--- Input ---
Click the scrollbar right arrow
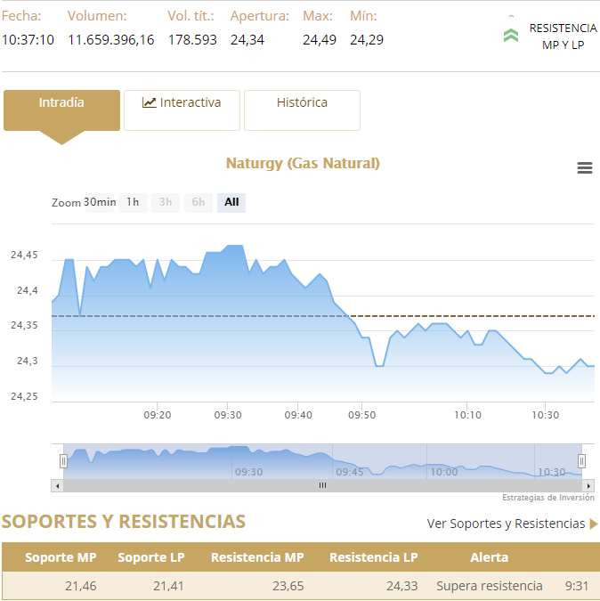This screenshot has width=600, height=601. pyautogui.click(x=588, y=485)
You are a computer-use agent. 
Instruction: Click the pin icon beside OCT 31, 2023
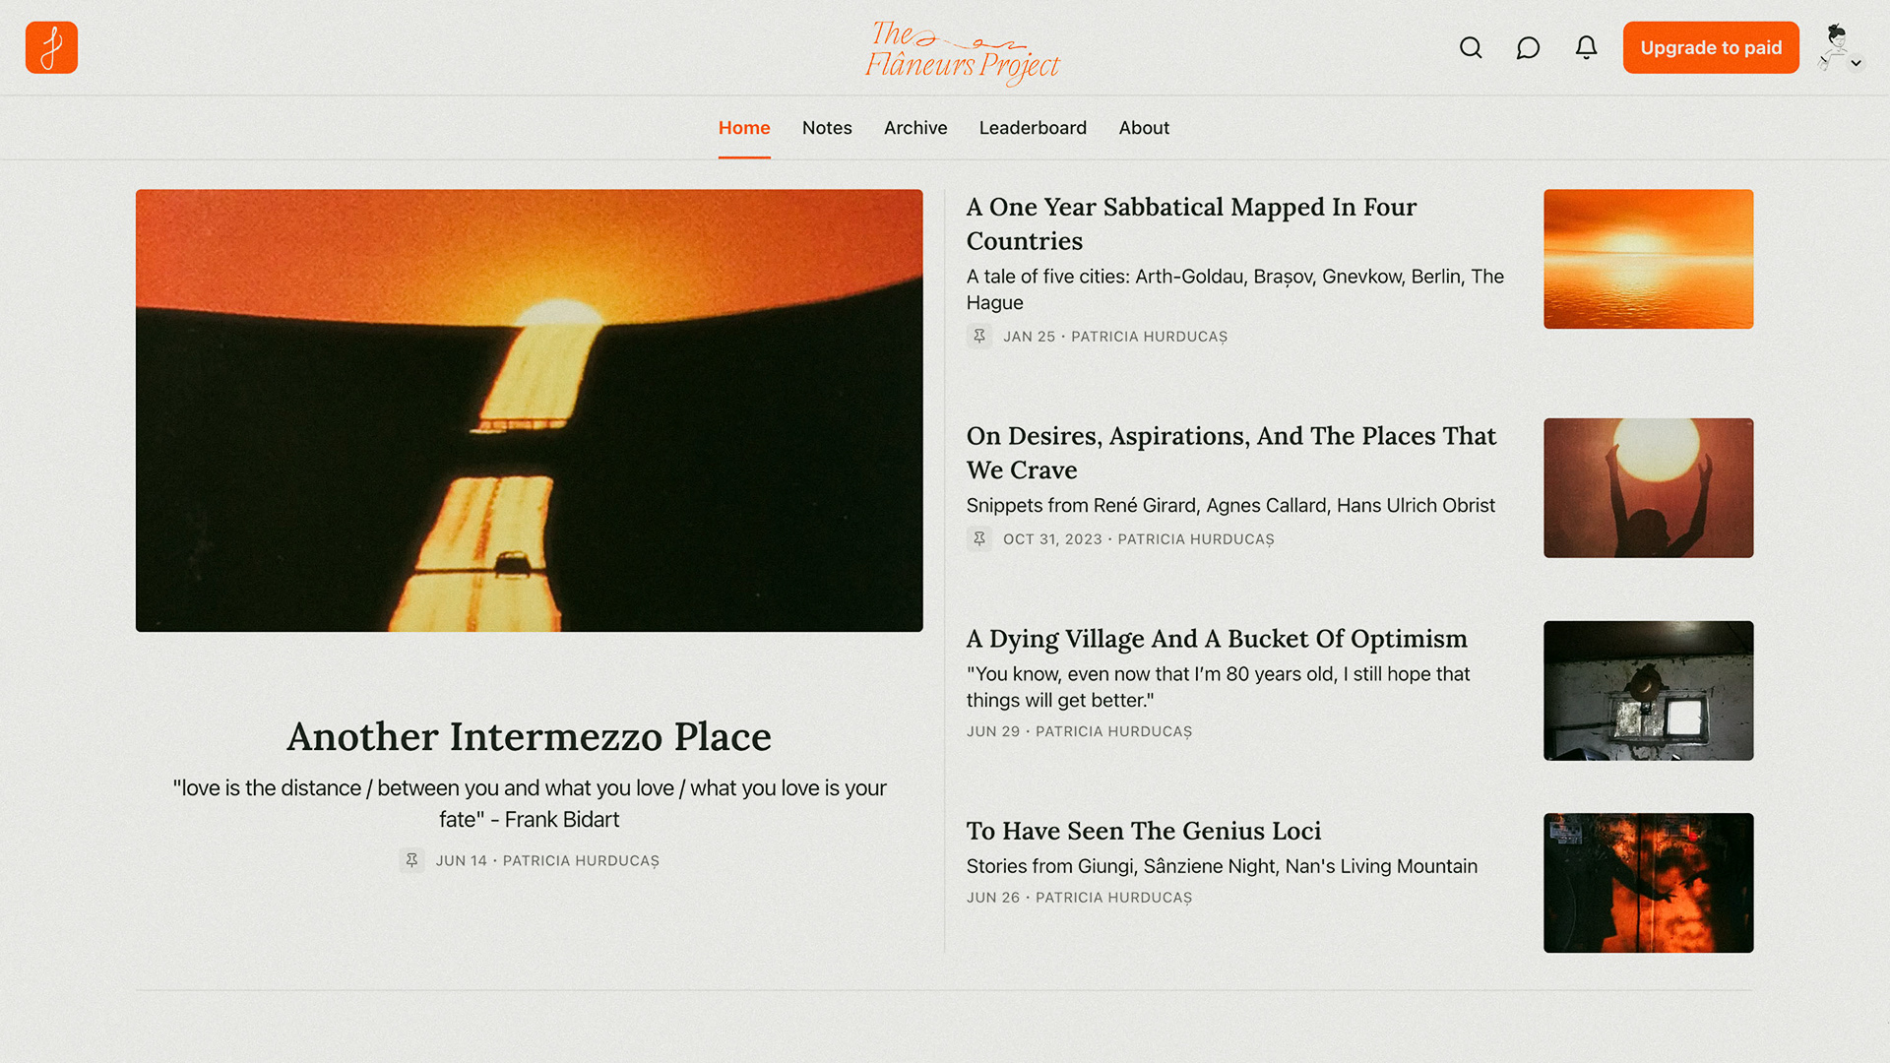click(x=979, y=539)
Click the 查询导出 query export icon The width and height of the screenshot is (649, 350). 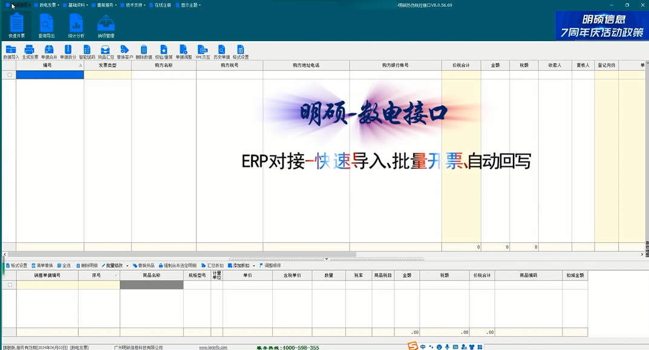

--- Instructions to follow ---
From the line containing "You are a computer-use agent." through the end of the records, substitute "button" for every "icon" and give those lines again with everything else unchanged. Omit the pictures from your answer.

--- Exercise response ---
You are a computer-use agent. 
Instruction: Click the pin button beside OCT 31, 2023
click(x=979, y=539)
Click the 查询导出 query export button The width and height of the screenshot is (649, 350). 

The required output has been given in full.